Identity-Based Microsegmentation Guide
LAST UPDATED: November 8, 2021

Advanced options

NOTE

When you do change any configuration, run doit again. It will analyze what needs to be updated or not given the changes made.

Enable policy engine v2

By default to maintain backward compatibility with old enforcers the policy engine starts as version 1 (v1). To use the new network rulesets with new enforcers you need to toggle the engine to use the v2 policy engine as follow:

set_value global.defaultNetpolicyRendererVersion v2 override

Proxy

If your outbound Kubernetes connections are going through a proxy, you will need to configure the following:

set_value global.proxy.enabled true
set_value global.proxy.http http://proxy:port
set_value global.proxy.https https://proxy:port

Private registry

Create a secret as per Kubernetes documentation then add its name to the configuration as follow:

set_value 'global.imagePullSecrets[0].secret' <secret-name>

SMTP

Run the following commands to configure SMTP.

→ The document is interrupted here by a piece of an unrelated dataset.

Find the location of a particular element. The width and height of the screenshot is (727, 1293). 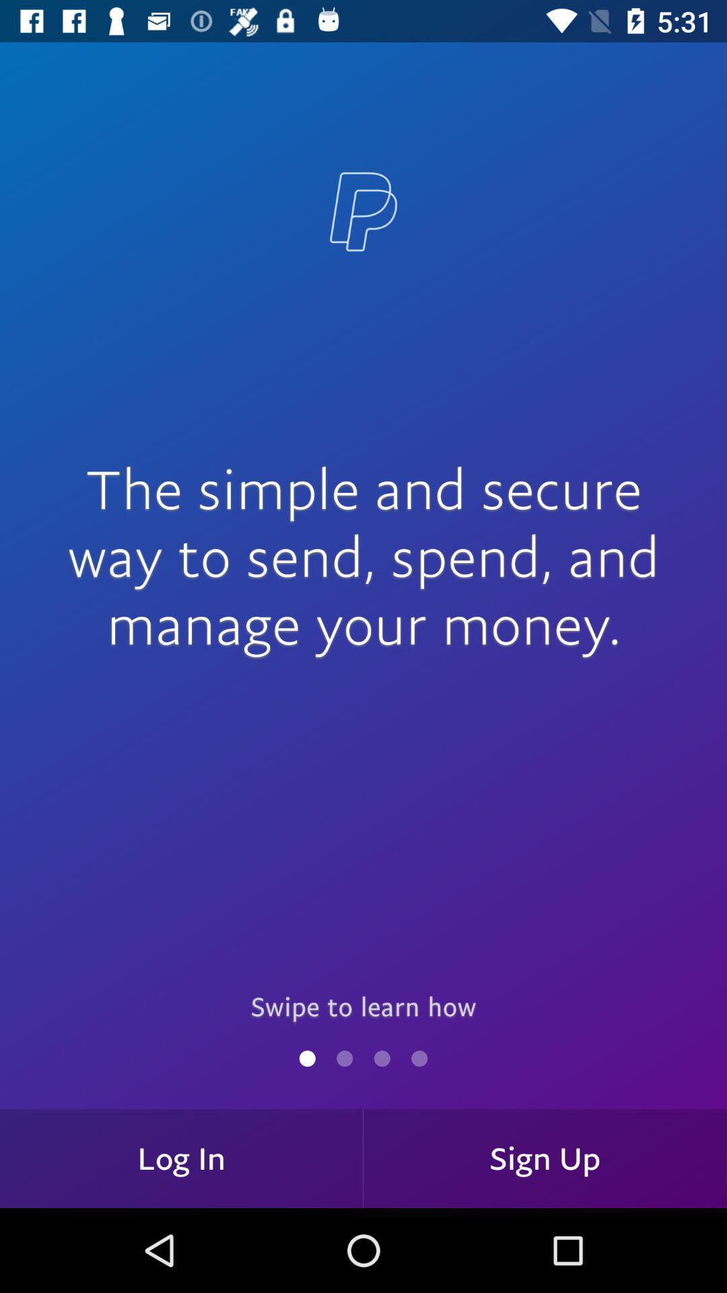

icon to the right of the log in icon is located at coordinates (546, 1158).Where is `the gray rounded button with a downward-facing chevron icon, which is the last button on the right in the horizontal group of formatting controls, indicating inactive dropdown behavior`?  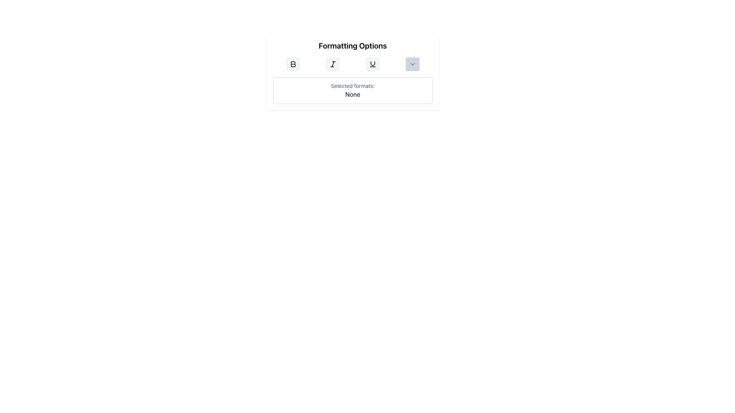 the gray rounded button with a downward-facing chevron icon, which is the last button on the right in the horizontal group of formatting controls, indicating inactive dropdown behavior is located at coordinates (412, 64).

set_value integrations.smtp.enabled "true"
set_value integrations.smtp.server "smtp.gmail.com:587"
set_value integrations.smtp.user "user@domain.com"
set_value integrations.smtp.pass "secret"
set_value integrations.smtp.systemEmail "aporeto@domain.com"
set_value global.integrations.smtp.receivers.invitation "registration@domain.com"
set_value global.integrations.smtp.receivers.monitor "alerts@domain.com"
set_value immediateActivation false vince override

NOTE

Once you create an account you can disable further account creation by setting set_value disableAccountCreation true vince override and running snap -u vince --force.

Slack alerts

You can configure alerting through Slack as follows (if you have the monitoring stack deployed):

set_value global.integrations.slack.webhook <web_hook>
set_value global.integrations.slack.channel <channel>

Proxy protocol

If you are using an AWS elastic load balancer or an ingress controller and want to leverage the client IP preservation to restrict the authorization policies using subnet, you can enable proxy protocol as below:

# From your voila environement
set_value proxyProtocol.enabled true wutai override
set_value proxyProtocol.subnet 10.0.0.0/8 wutai override
set_value proxyProtocol.mode aws wutai override

AWS network load balancer

If you want to use an AWS network load balancer:

# From your voila environment
set_value 'serviceAnnotations."service.beta.kubernetes.io/aws-load-balancer-type"' "nlb" wutai override

Restrict network access to services

If you want to mitigate any lateral movement from code that can run from the services you can restrict what they can access to:

# Put network restriction on services
set_value 'networkRestrictions.excludedNetworks[0]' 127.0.0.0/8 squall override
set_value 'networkRestrictions.excludedNetworks[1]' 192.168.0.0/16 squall override
set_value 'networkRestrictions.excludedNetworks[2]' 10.0.0.0/8 squall override
set_value 'networkRestrictions.excludedNetworks[3]' 169.254.0.0/16 squall override
set_value 'networkRestrictions.excludedNetworks[4]' 172.16.0.0/12 squall override
set_value 'networkRestrictions.authorizedTLDs[0]' .highwind squall override

set_value 'networkRestrictions.excludedNetworks[0]' 127.0.0.0/8 cactuar override
set_value 'networkRestrictions.excludedNetworks[1]' 192.168.0.0/16 cactuar override
set_value 'networkRestrictions.excludedNetworks[2]' 10.0.0.0/8 cactuar override
set_value 'networkRestrictions.excludedNetworks[3]' 169.254.0.0/16 cactuar override
set_value 'networkRestrictions.excludedNetworks[4]' 172.16.0.0/12 cactuar override
set_value 'networkRestrictions.authorizedTLDs[0]' .highwind cactuar override

set_value 'networkRestrictions.excludedNetworks[0]' 127.0.0.0/8 sephiroth-worker override
set_value 'networkRestrictions.excludedNetworks[1]' 192.168.0.0/16 sephiroth-worker override
set_value 'networkRestrictions.excludedNetworks[2]' 10.0.0.0/8 sephiroth-worker override
set_value 'networkRestrictions.excludedNetworks[3]' 169.254.0.0/16 sephiroth-worker override
set_value 'networkRestrictions.excludedNetworks[4]' 172.16.0.0/12 sephiroth-worker override
set_value 'networkRestrictions.authorizedTLDs[0]' .highwind sephiroth-worker override

Please adapt subnets according to your infrastructure.

Advanced settings

You can leverage the cheval tool to get more details about the settings you can change ex: cheval inspect mongodb-shard.

Please not that those are advanced settings. Be sure that you know what you are doing.